(Saved entries)
=== Begin Enclosure ===

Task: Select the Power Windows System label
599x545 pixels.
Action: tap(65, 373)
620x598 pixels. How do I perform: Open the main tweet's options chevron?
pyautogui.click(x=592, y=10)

=== End Enclosure ===

● **Exercise goal**
Up to and including the last line of the data, copy each line exactly, starting with the line that contains "620x598 pixels. How".

● **Solution to the problem**
620x598 pixels. How do I perform: Open the main tweet's options chevron?
pyautogui.click(x=592, y=10)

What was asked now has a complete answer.